A Boost for a Cleanup
The prospects of cleaning up toxic dumps, a process far more complex than Congress imagined when it approved the first federal Superfund legislation five years ago, got a major boost this week when negotiators in the House of Representatives agreed on a strong bill. The measure holds the government to deadlines and cleanup standards. It deserves passage when it goes to the floor for a vote, perhaps as early as today.
Environmentalists and their congressional allies worked doggedly to secure a compromise between the strong bill that had passed the House Public Works Committee and a weaker House Energy Committee measure. Under the compromise, the Environmental Protection Agency would be directed to clean up 600 dumps by 1991 to meet health standards set by the Clean Water Act. The measure would require the agency to identify for future action 1,600 of the nation’s worst sites by 1988. The current national priority list is about half that size. The bill would give citizens living near toxic sites the right to sue polluters to force a cleanup if the EPA was not acting.

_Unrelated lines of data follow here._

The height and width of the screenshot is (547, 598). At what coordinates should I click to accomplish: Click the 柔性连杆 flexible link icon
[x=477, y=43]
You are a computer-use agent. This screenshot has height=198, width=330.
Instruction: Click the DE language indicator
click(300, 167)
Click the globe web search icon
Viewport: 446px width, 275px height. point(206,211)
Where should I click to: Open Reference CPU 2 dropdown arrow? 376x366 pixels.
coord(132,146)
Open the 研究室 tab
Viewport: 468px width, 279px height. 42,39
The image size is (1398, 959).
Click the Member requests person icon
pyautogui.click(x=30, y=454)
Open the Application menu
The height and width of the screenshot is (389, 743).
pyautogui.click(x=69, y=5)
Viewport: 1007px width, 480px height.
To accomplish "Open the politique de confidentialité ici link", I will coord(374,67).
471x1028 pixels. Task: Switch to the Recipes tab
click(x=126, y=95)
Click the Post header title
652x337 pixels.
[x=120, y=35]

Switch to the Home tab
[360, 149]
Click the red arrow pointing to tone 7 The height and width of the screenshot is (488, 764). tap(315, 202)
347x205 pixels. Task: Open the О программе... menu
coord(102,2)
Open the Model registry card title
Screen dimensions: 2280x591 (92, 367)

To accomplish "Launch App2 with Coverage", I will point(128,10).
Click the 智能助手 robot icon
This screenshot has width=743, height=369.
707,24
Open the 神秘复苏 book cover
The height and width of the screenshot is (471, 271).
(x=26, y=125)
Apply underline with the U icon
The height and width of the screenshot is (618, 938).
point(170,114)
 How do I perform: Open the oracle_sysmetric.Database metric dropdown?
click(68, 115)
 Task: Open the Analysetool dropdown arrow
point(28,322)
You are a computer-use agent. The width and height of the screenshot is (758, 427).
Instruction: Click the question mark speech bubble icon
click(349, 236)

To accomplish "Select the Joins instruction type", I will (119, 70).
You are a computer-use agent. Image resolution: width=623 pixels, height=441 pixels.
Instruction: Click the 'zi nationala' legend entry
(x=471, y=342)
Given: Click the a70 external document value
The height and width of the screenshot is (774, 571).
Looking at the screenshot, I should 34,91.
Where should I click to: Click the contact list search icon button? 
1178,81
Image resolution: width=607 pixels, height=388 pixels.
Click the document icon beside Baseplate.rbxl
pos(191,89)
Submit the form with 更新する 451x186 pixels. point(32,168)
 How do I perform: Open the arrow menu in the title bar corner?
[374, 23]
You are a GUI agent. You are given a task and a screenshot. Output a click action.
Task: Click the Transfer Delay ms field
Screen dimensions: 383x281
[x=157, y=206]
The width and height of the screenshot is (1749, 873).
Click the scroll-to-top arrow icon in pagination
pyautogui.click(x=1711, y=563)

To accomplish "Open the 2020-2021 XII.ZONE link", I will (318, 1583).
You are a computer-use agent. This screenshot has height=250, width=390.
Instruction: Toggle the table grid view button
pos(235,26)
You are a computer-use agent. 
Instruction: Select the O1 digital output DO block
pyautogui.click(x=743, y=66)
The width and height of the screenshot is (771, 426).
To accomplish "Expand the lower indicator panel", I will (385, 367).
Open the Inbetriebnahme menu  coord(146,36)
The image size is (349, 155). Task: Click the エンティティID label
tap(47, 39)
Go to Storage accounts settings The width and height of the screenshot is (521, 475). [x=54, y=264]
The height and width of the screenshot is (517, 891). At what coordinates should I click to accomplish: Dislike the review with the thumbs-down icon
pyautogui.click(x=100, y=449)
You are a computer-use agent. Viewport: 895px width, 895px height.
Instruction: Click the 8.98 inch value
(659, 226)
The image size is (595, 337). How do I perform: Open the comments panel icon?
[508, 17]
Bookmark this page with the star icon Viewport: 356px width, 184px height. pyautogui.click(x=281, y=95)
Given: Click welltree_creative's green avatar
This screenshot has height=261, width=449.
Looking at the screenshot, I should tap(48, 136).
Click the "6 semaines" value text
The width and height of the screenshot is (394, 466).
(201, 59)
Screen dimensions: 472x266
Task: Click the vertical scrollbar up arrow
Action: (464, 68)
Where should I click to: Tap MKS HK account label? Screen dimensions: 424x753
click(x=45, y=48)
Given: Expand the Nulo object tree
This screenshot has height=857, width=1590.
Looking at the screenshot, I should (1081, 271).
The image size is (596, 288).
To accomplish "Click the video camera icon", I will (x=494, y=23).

How to finance the House’s $10.1-billion program is still unresolved. By one vote, the Ways and Means Committee passed a bill that would create a value-added tax to spread the Superfund cost beyond the chemical and petroleum industries. But Rep. Thomas J. Downey (D-N.Y.) hopes to amend the bill to eliminate the value-added tax and increase the basic taxes on chemical feedstocks and crude oil to retain the “polluter pays†concept. Critics of this proposal point out that it calls for $1.58 billion from general revenues--that is, from funds subject to the uncertainties of the annual appropriations process--while the existing bill that contains the value-added proposal would need only $180 million from general revenues.
It seems fairer to spread the burden of cleaning up toxic dumps, but no matter what the House does the conference committee must wrestle with the value-added concept, which is in a Senate version of the bill. It will do so knowing that the White House wants no general tax increases and might veto the bill if it contains one.
The old Superfund law expired Sept. 30. Only emergency cleanups are being done, and those will stop soon. Congress must either extend the current taxing authority or allow the Superfund to borrow from the Treasury, with the money to be paid back from the new Superfund. Congress is finally on the right course with Superfund legislation, but it should make sure that funding continues until it finishes its work.